Extremismus-Forscher Quent ordnet ein:
An sich ist der metaphorische Begriff 'Tag X' aber nicht originär rechts - er wird in der Popkultur ebenso wie in unterschiedlichen politischen Bewegungen seit Jahren benutzt. Die Anti-AKW-Bewegung markierte damit beispielsweise nicht genau datierte Termine für Castor-Transporte.

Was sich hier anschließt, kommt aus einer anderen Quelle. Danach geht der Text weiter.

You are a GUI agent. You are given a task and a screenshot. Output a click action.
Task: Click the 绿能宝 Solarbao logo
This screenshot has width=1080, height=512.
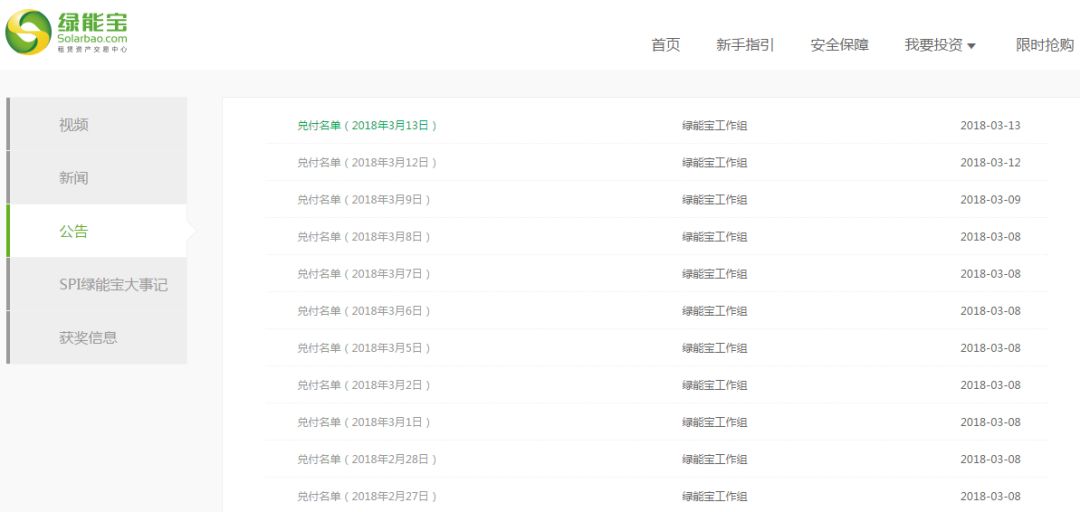(x=66, y=32)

Matthias Quent, Hochschule Magdeburg-Stendal
Quent spannt einen noch weiteren Bogen: "Im Islamismus lässt sich aufgrund der Vorstellung einer Erlösung im Paradies oder des Untergangs der vermeintlich dekandenten westlichen Ordnung ebenfalls ein symbolisches 'Tag-X-Narrativ' ausmachen."
Bei den Demos in Leipzig erkennt der Forscher in der Nutzung des Begriffs insgesamt "keine übergreifende Bedeutung", sondern vielmehr einen konkreten zeitlichen Bezug. Lange war nicht klar, wann das Urteil gegen Lina E. fallen wird.

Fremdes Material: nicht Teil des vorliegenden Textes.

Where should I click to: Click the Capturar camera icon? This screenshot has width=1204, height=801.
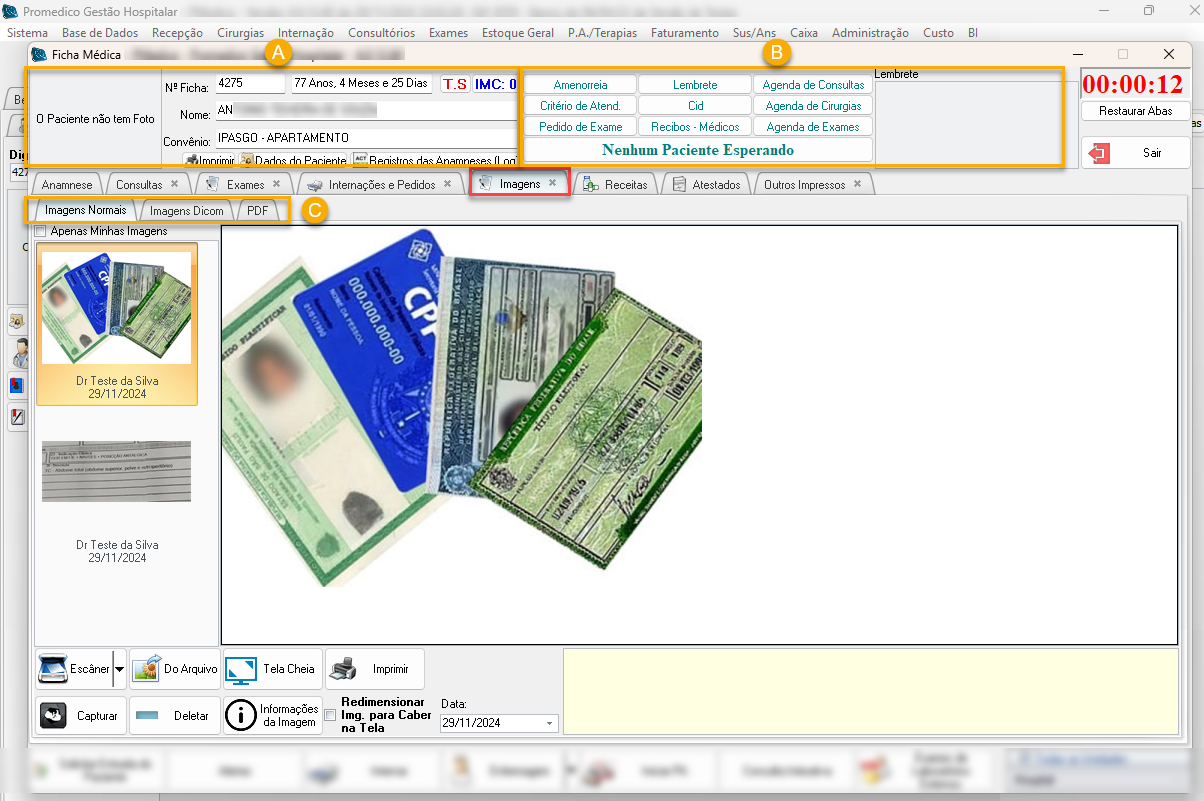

Doch auf Twitter stören sich mehrere Nutzer an dem Begriff: "Tag X, da zucke ich immer zusammen. Kenne diese Nutzung bisher nur aus der Fascho-Ecke. (...) Bei einer Abstimmung über den Titel hätte ich deshalb auch dagegen gestimmt."
Unabhängig davon, wie die Szene den heutigen Samstag nennt - dass es in Deutschland einen nicht kleinen Kern von gewaltbereiten Linksextremen gibt, zeigt der Tag allemal.